By a mapping torus $M_f$ of a continuous map $f:X\to X$ we mean the space $$X\times I/\{(x,0)\sim (f(x),1)\}.$$
Now given $f,g:X\to X$ and $F:X\times I\to X$ with $F(x,0)=f(x)$ and $F(x,1)=g(x)$, namely $F$ a homotopy between $f$ and $g$, then how does $F$ induce a homotopy equivalence $\bar F:M_f\to M_g$?
I came up with the map defined by $M_f\ni(x,t)\mapsto (F(x,t),t)\in M_g$, which is a well-defined continuous map from $M_f$ to $M_g$, but I'm having difficulties showing that it is a homotopy equivalence. A natural inverse of this map is given by $M_g\ni (x,t)\mapsto (F(x,1-t),t)\in M_f$, but I don't think their composition is homotopic to the identity, so possiblely I just came up with a wrong map.
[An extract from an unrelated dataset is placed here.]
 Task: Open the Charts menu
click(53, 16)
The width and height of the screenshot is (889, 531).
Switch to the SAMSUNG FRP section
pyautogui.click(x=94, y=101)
Any hint or solution is appreciated. Thanks in advance.
Best Answer
This is Proposition 0.18 on pg. 16 of Hatcher's Algebraic Topology. The statement is for a CW pair $(X,A)$, but you'll notice that the proof only requires the subspace $A\subseteq X$ to have the homotopy extension property.
Now, to use the lemma we recognise the mapping torus of $f:X\rightarrow X$ as the pushout of the span
$$X\times I\xleftarrow{i_0+i_1}X\sqcup X\xrightarrow{id_X+f}X$$
where $i_a:X\hookrightarrow X\times I$ for $a=0,1$ is the inclusion $i_a(x)=(x,a)$. The left-pointing arrow above is a cofibration since it is the pushout product of the two cofibrations $\emptyset\hookrightarrow X$ and $\partial I\hookrightarrow I$. A homotopy $f\simeq g$ induces a homotopy of $id_X\sqcup f\simeq id_X\sqcup g$, and we apply the lemma to get a homotopy equivalence $M_f\simeq M_g$.